I'm scared.
I hate not knowing where I'm going to be and not being able to see the road in front of me. I hate that each new piece of career information is just creating more questions right now. In short, I hate uncertainty. If I could have one super talent like God, I'd surely pass up being able to grant myself a financial windfall or having x-ray vision to see through Keanu Reeves' clothes. The one super power I wish I had would be the ability to know the future.
The whole crystal ball notion is a bit cliche, but uncertainty is certainly where I cut my teeth, faith-wise. You'd think that after 30 years of a steady diet of religion, I'd be over this struggling by now. I should be able to know my uncertainties, step back, and let God handle everything. Yes, this is what the mature, faithful person does. They are able to let go and not let worries and uncertainties rob them of precious sleep.

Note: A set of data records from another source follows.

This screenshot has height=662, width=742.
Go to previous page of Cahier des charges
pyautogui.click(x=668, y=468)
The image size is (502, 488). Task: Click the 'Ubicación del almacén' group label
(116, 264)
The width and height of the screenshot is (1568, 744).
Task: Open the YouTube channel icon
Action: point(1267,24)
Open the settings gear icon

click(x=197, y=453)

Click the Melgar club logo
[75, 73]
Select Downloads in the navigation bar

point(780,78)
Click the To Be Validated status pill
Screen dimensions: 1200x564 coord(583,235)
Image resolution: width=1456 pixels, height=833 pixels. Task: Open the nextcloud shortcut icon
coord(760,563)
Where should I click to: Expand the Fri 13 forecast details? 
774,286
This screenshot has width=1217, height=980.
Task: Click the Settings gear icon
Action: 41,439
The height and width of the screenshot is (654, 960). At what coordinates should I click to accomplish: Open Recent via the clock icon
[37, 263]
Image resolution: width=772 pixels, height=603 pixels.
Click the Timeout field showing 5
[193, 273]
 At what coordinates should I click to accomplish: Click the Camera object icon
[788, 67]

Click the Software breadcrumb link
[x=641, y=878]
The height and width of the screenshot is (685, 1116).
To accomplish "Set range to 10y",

Not that I did that. Nope. Not at all!
I know it WILL work out eventually. God wouldn’t have brought me this far for it to not work out. It’s just a little challenge/bump in the road. It doesn’t necessarily I get a free pass out of not questioning or struggling. In fact, that’s what makes faith stronger. Faith without challenge is easy, but it’s also worthless. God wants me and everyone else to think and struggle and all of that stuff because it’s that much better when everything works itself out and then you KNOW, y'know?
I'm trying hard not to believe because I've seen it (which isn’t what God wants). God wants belief and faith because I feel it, which also means that it’s not always perfect and I have to keep working at it. Grrr. Just like this time last year, I would like a big, glaring neon sign from God that says, "Work at St. Fozzie's, live in South Loop, and send Jack to night school because he will quickly land a great job in the city. You will be financially secure and will not have to worry about anything." I'd even take an answer like, "Quit your jobs, live in a shed, and go pick lice for a living."
Kudos to Therese for giving me the lice-picking idea. Nice!
Anyway, it's frustrating me to no end, 1) that my dumb imagination is running away from me, in regards to our future living/working situations AND 2) that I don't currently have enough faith to just let go and let God do His thing. If you're the praying sort, please drop a line to the Big Guy for me, for a glimpse of that Vegas-style neon sign (or the faith and peace to give it over to God)!
Interesting post. You don't often show your...weak side. Not that questioning and wanting some sort of sign is weak, you're usually just so darn confident and have all your stuff together. It's somewhat relieving to see you question things like you are merely mortal. :-)
ReplyDeleteAnd lice picking? GROSS! Where would you move to do that?????